At Townshend’s Bend location (Townshend’s has five: Eugene, OR; Bend, OR; two in Portland, OR; and Bozeman, MT [!?]) the crowd consists of mostly of high-school students, whereas in Eugene, college- and working-age folks make up the patrons. When I live in Bend over the summer, I avoid Townshend’s for this reason. Here in Eugene, the demographic is more suited to a college-aged writer looking to pass a few hours in obscurity.

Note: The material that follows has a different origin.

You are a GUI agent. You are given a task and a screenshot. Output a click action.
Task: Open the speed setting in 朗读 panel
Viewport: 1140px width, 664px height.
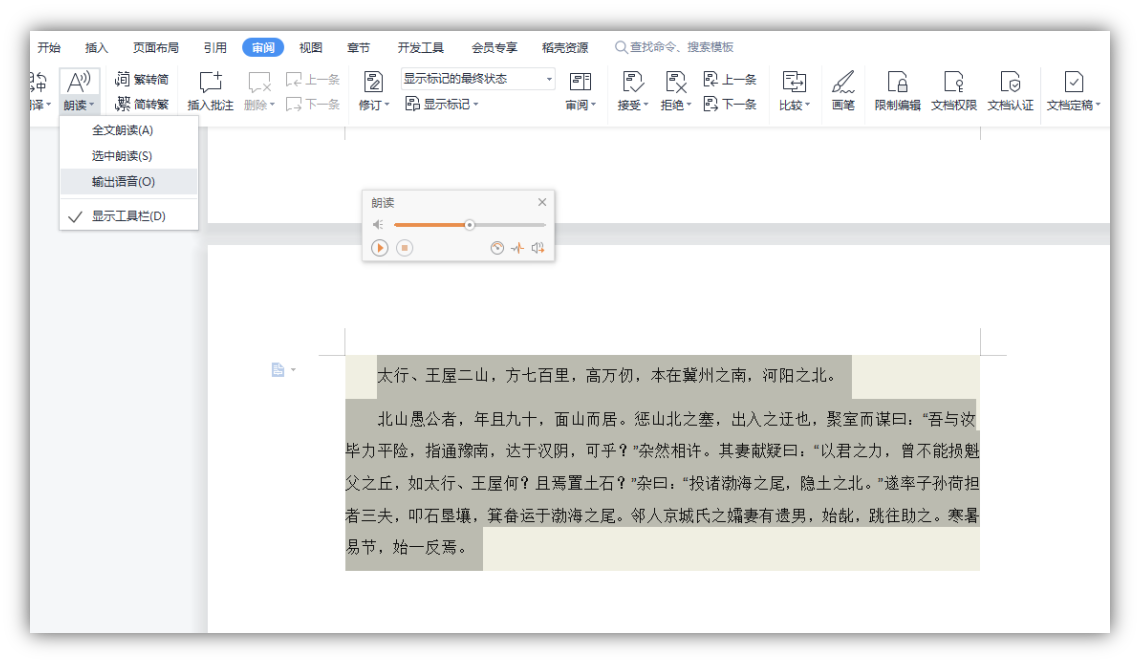click(497, 248)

While this place is packed, the atmosphere is still conducive to studying, reading, or simply getting lost in thought. I see so many Macs around that I think I’m in an Apple orchard (shoutout to Alexis Sanchez for that gem of a joke). The gruff guy next to me reads Game of Thrones. More than a few times I have stopped writing, in order to take in the music. A Passenger album plays in the background. From “Let Her Go” to “All the Little Lights,” Rosenburg’s voice cascades over the cloth sofas, shelves of teas, and herbal remedies. 

Teriyaki Boy

Located next to Qdoba, Teriyaki Boy offers Asian dishes close to campus.

Located next to Qdoba, Teriyaki Boy offers Asian dishes close to campus.

Teriyaki Boy features affordable Asian plates. Located at 844 E 13th Avenue (next to Qdoba), this restaurant offers Chinese and Japanese dishes close to campus. A typical plate runs you around $7-$9, with more expensive and cheaper alternatives lining both ends of the spectrum. Teriyaki Boy opens at 10:30am and closes at 10:00pm on weekdays; 11:00am to 10:00pm on weekends.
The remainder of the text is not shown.